I read a comment on Hacker News which suggested asking these people to provide you with their unlocked phone. The theory went that most people wouldn’t do it because they realize that they do actually have things they would prefer to be kept private or secure. The first time I tried this, the person I was trying it with unlocked her phone and handed it to me. I didn’t even know how to respond.
People worry about "real people" knowing their private stuff, eg a family member, acquaintance, colleague, neighbor etc peeking into their DMs, because these people can impact one's actual life, social life, reputation, job, marriage, etc. They don't care if some faceless corporation has their data in some database with a billion other peoples similar data, as long as that data can't get into the hands of real flesh-and-bone humans that they see with their two eyes in real life as opposed to theoretically maybe existing and doing something nebulous ly nefarious in some scifi future dystopia.
I’m sure I’m preaching to the choir here, but the data belonging to a faceless corporation (or even a government agency) can be dangerous even if the corporation does not have any nefarious intentions; this is because both the data and the corporation can eventually be compromised by malicious actors.

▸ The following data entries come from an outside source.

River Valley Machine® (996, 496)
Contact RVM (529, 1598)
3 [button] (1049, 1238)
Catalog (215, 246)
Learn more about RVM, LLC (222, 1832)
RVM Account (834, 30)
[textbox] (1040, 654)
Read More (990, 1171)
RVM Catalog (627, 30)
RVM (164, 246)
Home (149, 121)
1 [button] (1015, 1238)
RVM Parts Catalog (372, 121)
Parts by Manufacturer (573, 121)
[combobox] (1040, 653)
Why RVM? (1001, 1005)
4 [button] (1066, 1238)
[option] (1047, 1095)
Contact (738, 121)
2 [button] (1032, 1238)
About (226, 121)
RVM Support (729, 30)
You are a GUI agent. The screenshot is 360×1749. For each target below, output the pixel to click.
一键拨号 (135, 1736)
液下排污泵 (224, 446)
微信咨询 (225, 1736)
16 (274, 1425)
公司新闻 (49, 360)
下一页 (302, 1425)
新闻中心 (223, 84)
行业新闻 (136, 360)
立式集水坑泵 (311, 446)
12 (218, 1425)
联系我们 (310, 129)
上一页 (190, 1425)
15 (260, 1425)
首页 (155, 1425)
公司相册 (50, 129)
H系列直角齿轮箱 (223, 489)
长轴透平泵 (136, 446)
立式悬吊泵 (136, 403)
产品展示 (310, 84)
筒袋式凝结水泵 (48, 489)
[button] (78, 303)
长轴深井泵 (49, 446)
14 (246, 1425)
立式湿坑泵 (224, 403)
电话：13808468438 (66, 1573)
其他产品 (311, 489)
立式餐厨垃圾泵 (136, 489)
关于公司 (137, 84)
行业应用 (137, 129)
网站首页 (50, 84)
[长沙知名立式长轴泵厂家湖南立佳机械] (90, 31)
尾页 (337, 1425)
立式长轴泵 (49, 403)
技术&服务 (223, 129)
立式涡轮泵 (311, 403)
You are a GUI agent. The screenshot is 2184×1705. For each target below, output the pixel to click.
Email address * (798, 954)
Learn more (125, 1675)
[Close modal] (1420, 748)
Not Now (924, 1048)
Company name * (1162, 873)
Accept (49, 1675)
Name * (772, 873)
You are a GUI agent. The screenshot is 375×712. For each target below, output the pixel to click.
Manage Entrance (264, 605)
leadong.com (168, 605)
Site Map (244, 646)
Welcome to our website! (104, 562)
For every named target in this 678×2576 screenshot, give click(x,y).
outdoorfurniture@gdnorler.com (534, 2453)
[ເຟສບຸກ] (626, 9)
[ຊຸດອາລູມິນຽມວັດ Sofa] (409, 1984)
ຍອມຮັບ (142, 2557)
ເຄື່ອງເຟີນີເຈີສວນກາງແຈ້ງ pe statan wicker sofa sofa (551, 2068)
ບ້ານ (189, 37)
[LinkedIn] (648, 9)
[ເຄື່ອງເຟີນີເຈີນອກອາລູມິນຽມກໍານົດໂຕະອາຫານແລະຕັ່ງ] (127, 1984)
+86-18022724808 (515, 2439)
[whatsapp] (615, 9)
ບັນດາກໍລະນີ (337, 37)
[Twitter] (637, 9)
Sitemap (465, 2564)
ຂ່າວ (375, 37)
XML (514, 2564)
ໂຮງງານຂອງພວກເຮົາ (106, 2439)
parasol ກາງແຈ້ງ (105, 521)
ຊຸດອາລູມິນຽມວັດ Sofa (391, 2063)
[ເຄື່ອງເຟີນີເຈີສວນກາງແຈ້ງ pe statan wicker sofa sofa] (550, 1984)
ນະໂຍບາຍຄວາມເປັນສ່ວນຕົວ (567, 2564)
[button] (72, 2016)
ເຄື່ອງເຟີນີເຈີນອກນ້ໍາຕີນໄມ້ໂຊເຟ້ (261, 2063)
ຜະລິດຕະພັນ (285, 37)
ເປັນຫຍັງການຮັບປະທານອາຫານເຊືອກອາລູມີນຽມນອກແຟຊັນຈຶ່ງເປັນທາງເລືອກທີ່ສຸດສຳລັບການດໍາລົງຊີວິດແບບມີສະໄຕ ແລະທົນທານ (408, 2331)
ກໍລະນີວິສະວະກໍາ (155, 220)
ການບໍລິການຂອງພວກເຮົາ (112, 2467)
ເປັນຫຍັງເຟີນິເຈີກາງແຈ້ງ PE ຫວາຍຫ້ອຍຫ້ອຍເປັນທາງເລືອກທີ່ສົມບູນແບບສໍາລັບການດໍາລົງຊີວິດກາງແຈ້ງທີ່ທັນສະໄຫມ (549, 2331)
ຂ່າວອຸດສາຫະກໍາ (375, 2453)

I personally am careful like others around here, but I know how normal people think. All anybody can list are vague nebulous future consequences while the benefits are immediate and concrete. You need to point to concrete bad things that happened to real people close to home, eg friends and family, for them to care. Not one anomalous case across the country, but something that has reality in their own real lives. I've tried telling people about privacy issues and it's harder than telling people to stop smoking or eating crap food, or to abstain from sex etc. It's seen as theoretical, abstract moral preaching. Privacy advocates can never point to real things that affect average people in big enough numbers. It's a bit of a catch 22. If the thing is too rare, it seems far fetched. If it's too common, it's seen as "if so many people are affected then I can just blend into the crowd". Meaning, since everyone is careless about privacy around them, at worst they are all going down together. But that in itself seem quite far fetched.
I guess open a social media app and post a PM accidentally in public, like:

Hi Laszlo, I'm making the trip on Friday, we can meet at 10 and you can put the stuff in my purse, it should be fine. Don't forget the jewels, that's the only reason I'm doing this.